▼▼▼

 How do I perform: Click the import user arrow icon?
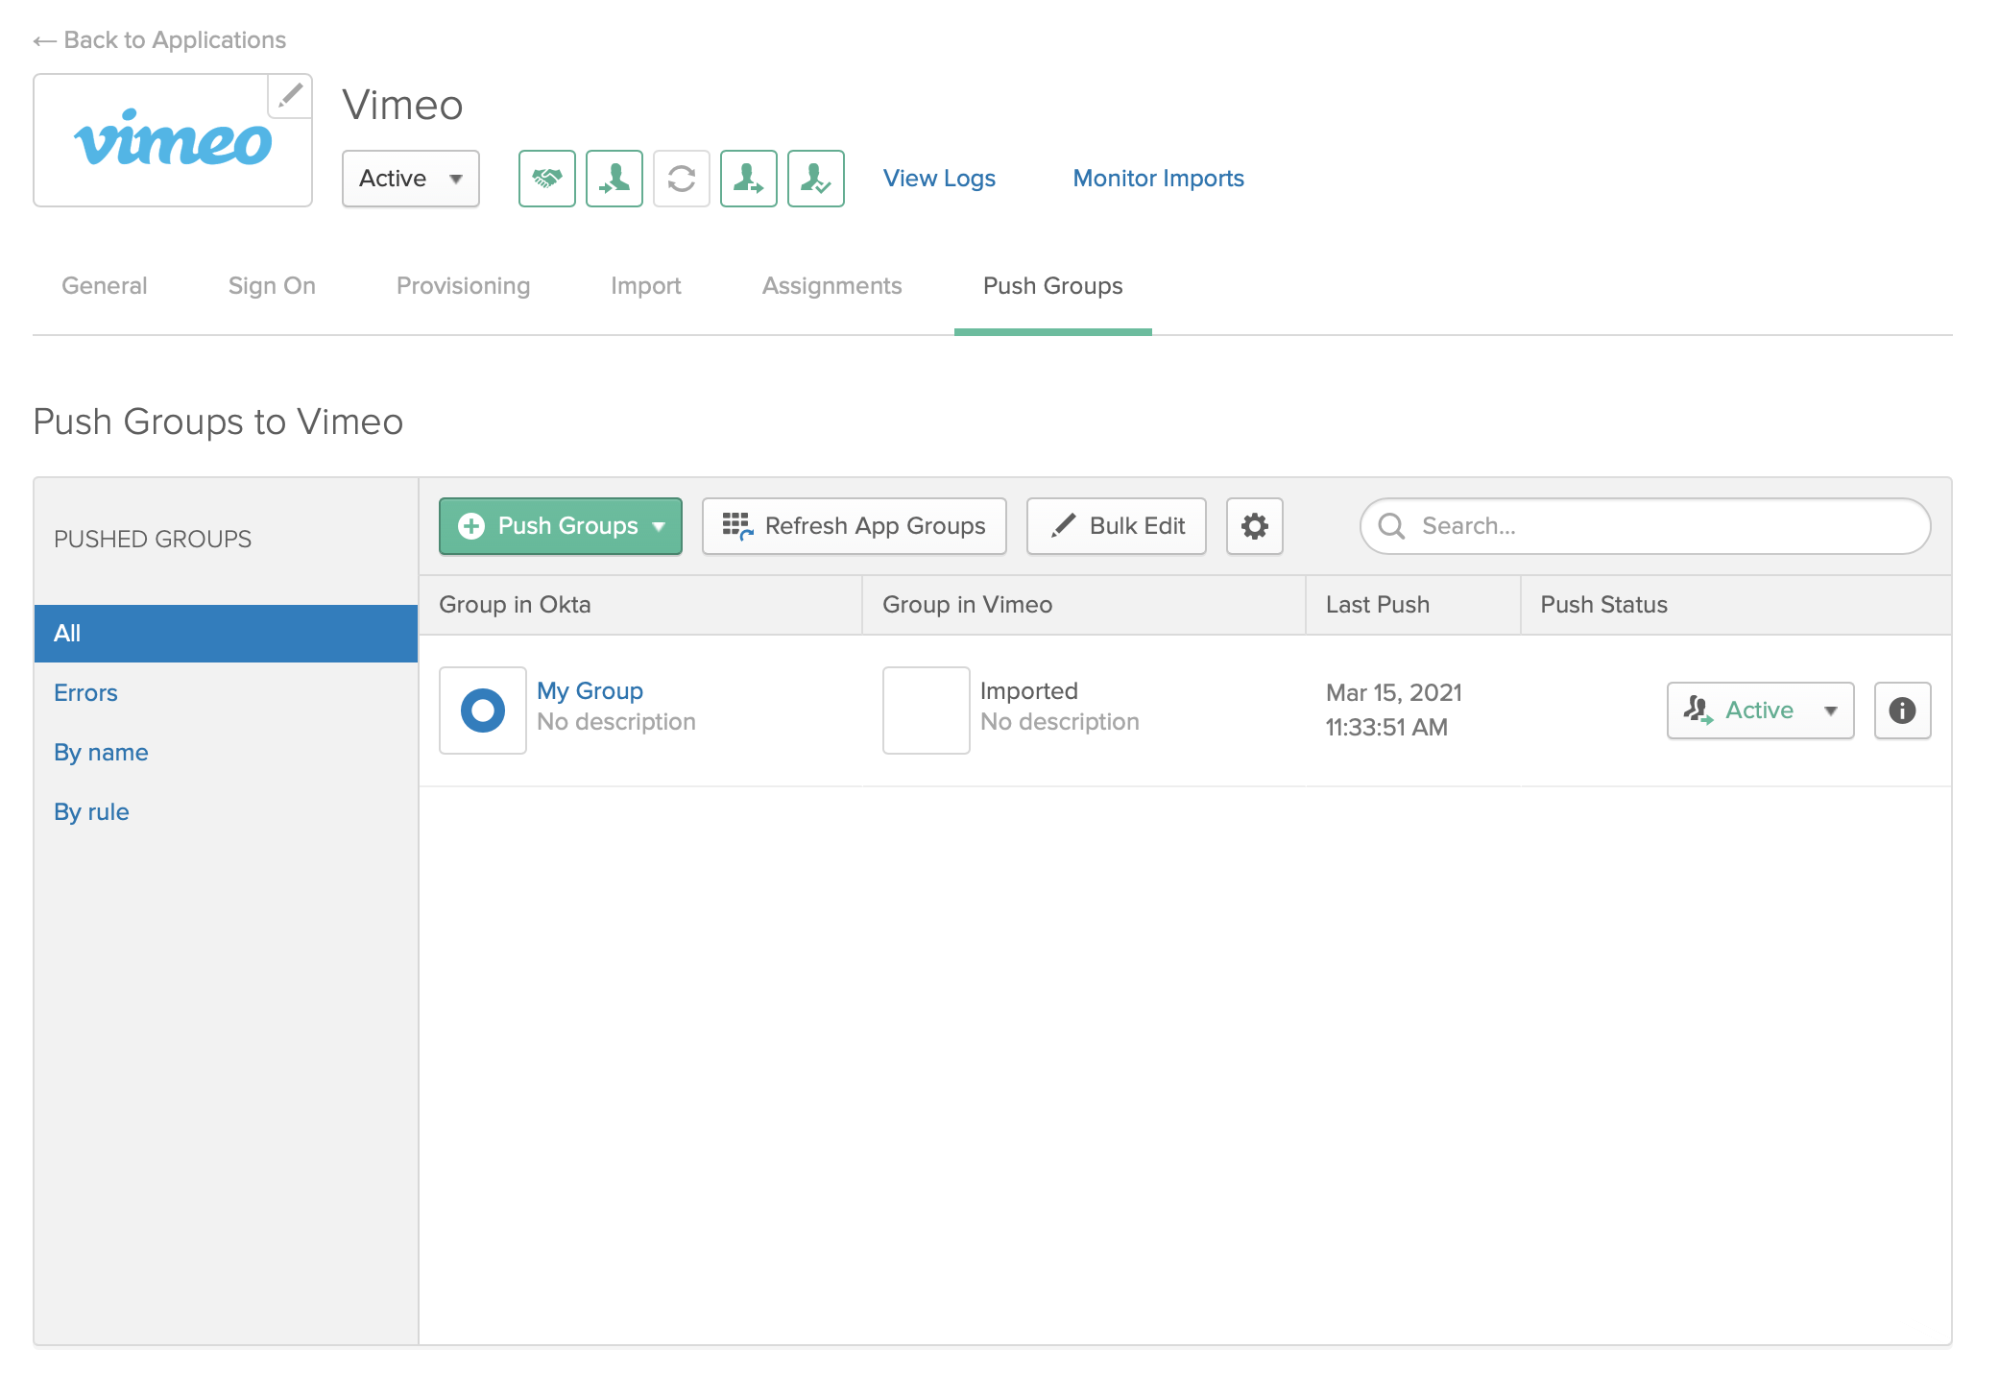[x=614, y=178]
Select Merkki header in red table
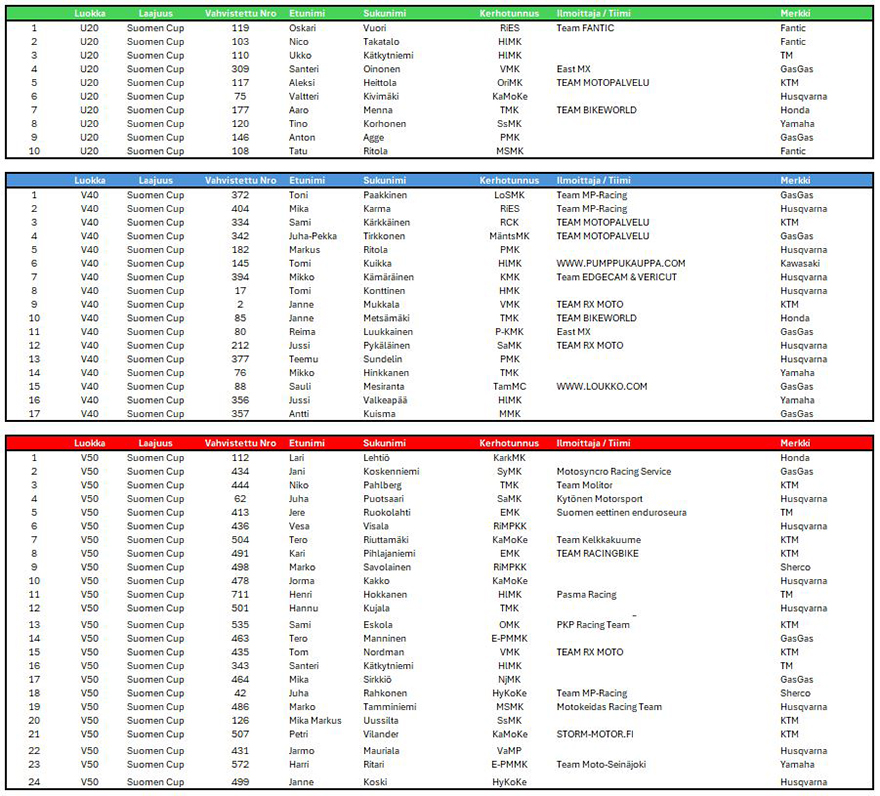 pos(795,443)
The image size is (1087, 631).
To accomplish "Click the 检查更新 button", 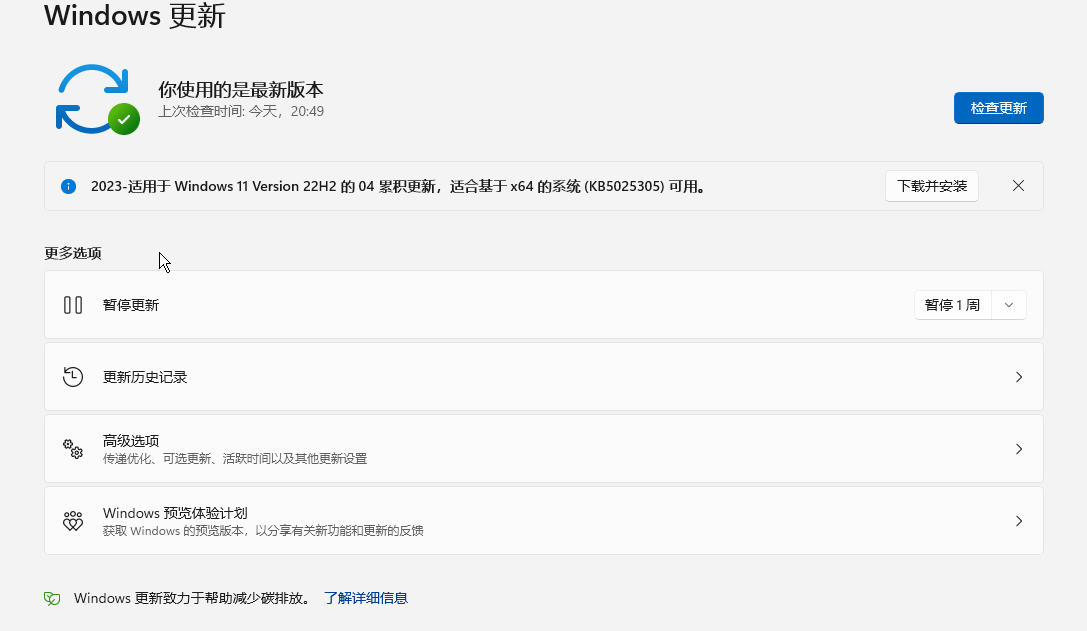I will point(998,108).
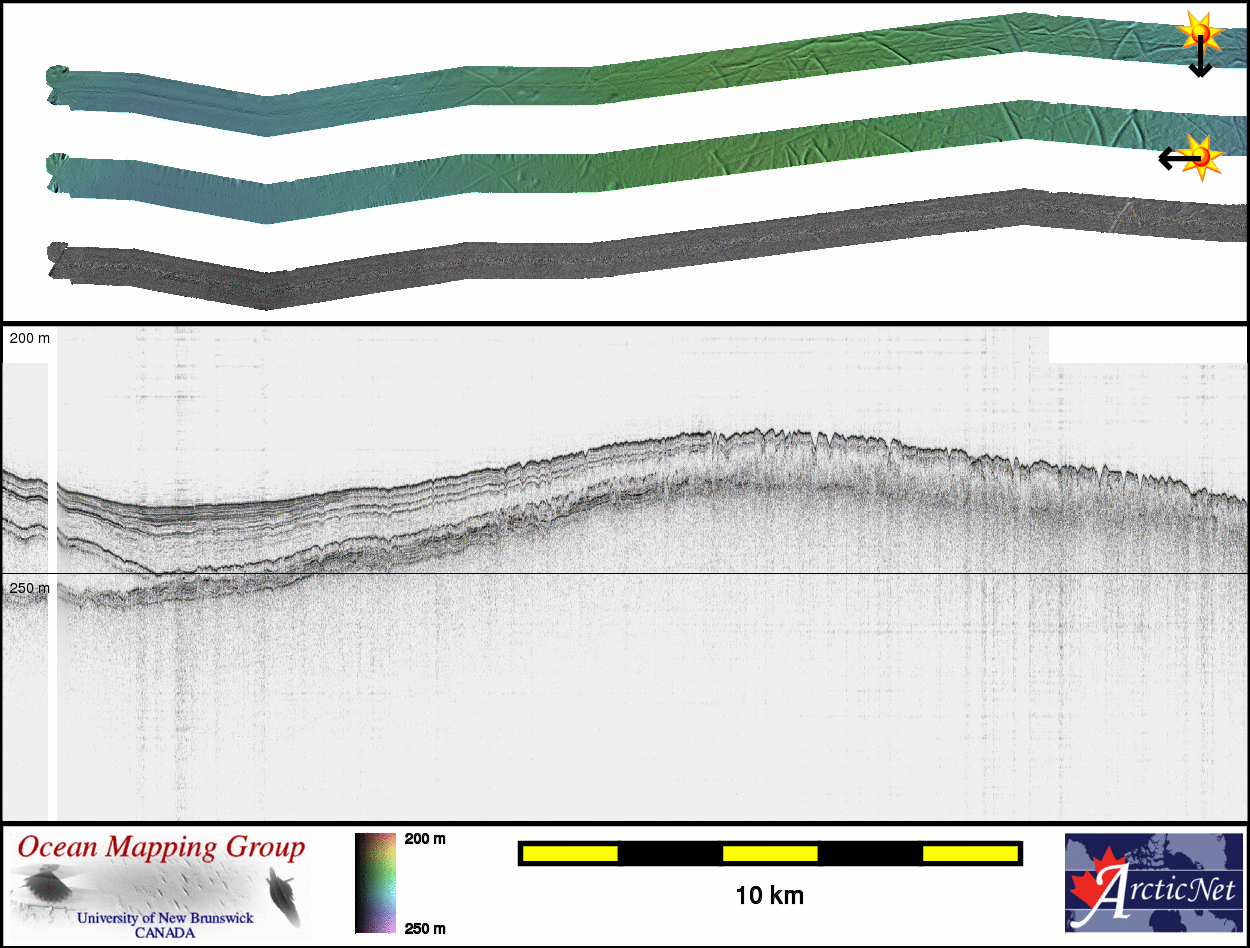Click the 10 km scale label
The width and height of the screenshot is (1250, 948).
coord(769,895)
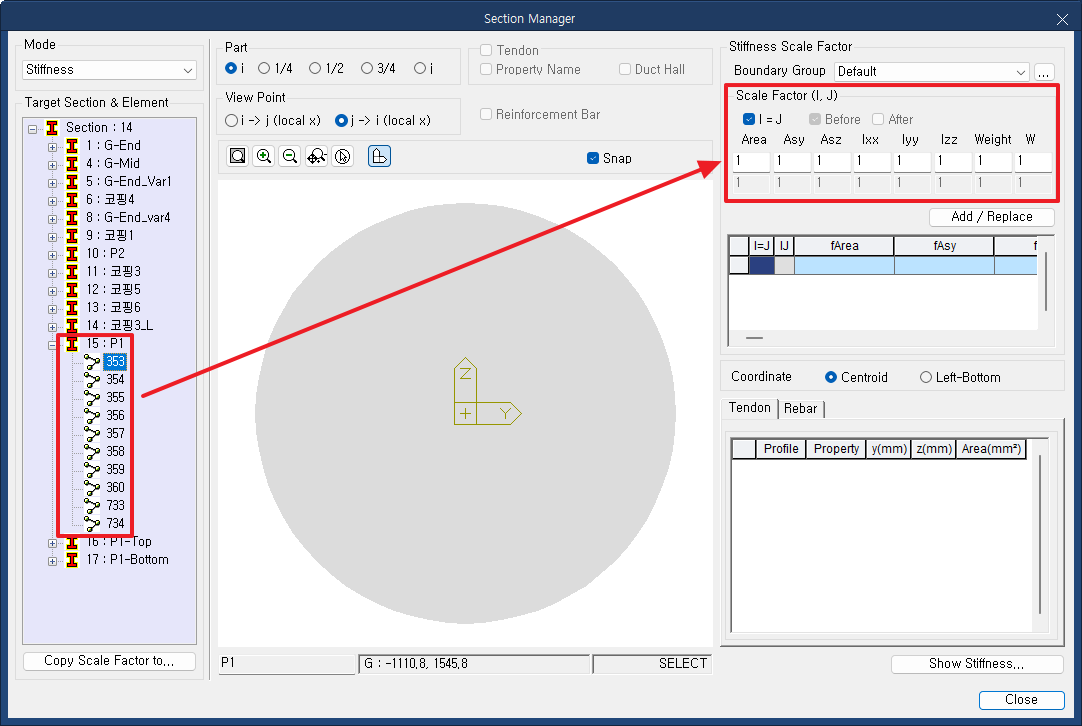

▲▲▲

• _WHAT YOU NEED TO DO_:
What you give back must be exactly the lines from the opening line of the entries through the line holding "The image size is (1087, 631).", with no pictures.

• _ANSWER TO THE PROBLEM_:
 How do I perform: Click the import user arrow icon?
[x=614, y=178]
Select Merkki header in red table
 pos(795,443)
The image size is (1087, 631).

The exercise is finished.